City Council's Organizational Development committee meets today at 5:00 PM and will talk through some interesting topics. New RPD Chief Gerald Smith will formally introduce himself to Council, and the Interim City Attorney will give a monument update—fascinated by the latter since the Mayor just went and did it despite the Interim City Attorney's advice. They'll also discuss how Council and the Mayor's administration can move forward on the Civilian Review Board, Marcus Alert, the Mayor's Reimagining Public Safety Task Force, and the community engagement strategy around all of those things. Should be a good one, and you can tune in here (just look for the "In Progress" link once the meeting begins). The Planning Commission will also meet today, and I've got my eye on the "Omnibus Zoning Ordinance Amendment Update and Residential Zoning District Amendments" presentation. The side deck's not yet on legistar, but you can catch that meeting at 1:30 PM if you'd like.
It seems bananas when you say it out loud, but an actual part of the Richmond 300 draft is decking over the part of I-95 between Gilpin Court and Jackson Ward and building stuff right on top of the dang highway—the same dang highway, you'll remember, that cut through Jackson Ward in the 50s and destroyed parts of a vibrant, thriving Black neighborhood. Jonathan Spiers at Richmond BizSense has some details on what that would look like, how it would reconnect the neighborhoods, and what kind of redevelopment it could spur in and around the area.
Richmond Public Libraries reopen today, which I am ambivalent about. On the one hand, the library serves an absolutely critical role in folks' lives, but on the washed-for-20-seconds other hand, anything reopening stresses me out. You can read the new procedures and health-related guidelines over on their website. Also, they are now accepting book returns either inside or in the drop boxes, which is great news for me. We've got a stack of books that we checked out on, like, Pandemic Day 0, and they've filled me with an increasing amount of guilt as the weeks have worn on. This is part of the City's official move into Phase Three, and you can read about how that changes City services here.
Free Blockbuster Richmond is Little Free Library but for videos. You've probably seen the blue and yellow boxes on Instagram, and they're exactly what you think they are: Free lending libraries focused on TV and movies (and candy!). I'm not sure what folks do with a VHS of Stargate, but, still, a cool idea. Rodrigo Arriaza at Richmond Magazine has some more details including a couple quotes from the founder who, ominously, wished to remain anonymous!
This morning's longread
You Want a Confederate Monument? My Body Is a Confederate Monument
This is a powerful, hard-to-read piece by Caroline Randall Williams. Content warning: rape and sexual assault.

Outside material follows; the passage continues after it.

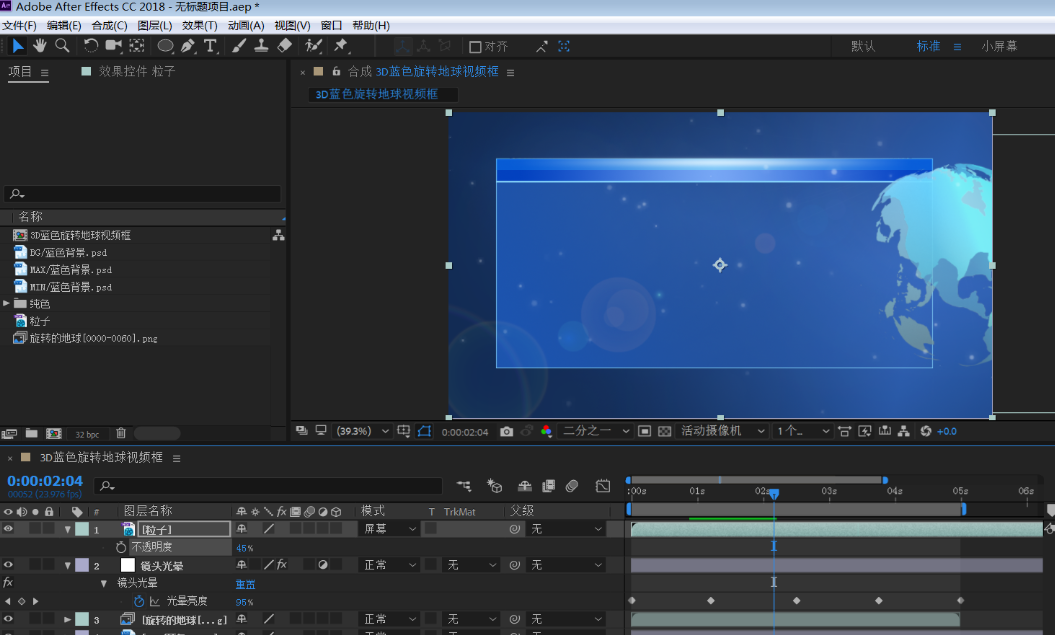1055x635 pixels.
Task: Select the Pen tool
Action: click(x=188, y=46)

According to the rule of hypodescent (the social and legal practice of assigning a genetically mixed-race person to the race with less social power) I am the daughter of two black people, the granddaughter of four black people, the great-granddaughter of eight black people. Go back one more generation and it gets less straightforward, and more sinister. As far as family history has always told, and as modern DNA testing has allowed me to confirm, I am the descendant of black women who were domestic servants and white men who raped their help. It is an extraordinary truth of my life that I am biologically more than half white, and yet I have no white people in my genealogy in living memory. No. Voluntary. Whiteness. I am more than half white, and none of it was consensual. White Southern men — my ancestors — took what they wanted from women they did not love, over whom they had extraordinary power, and then failed to claim their children.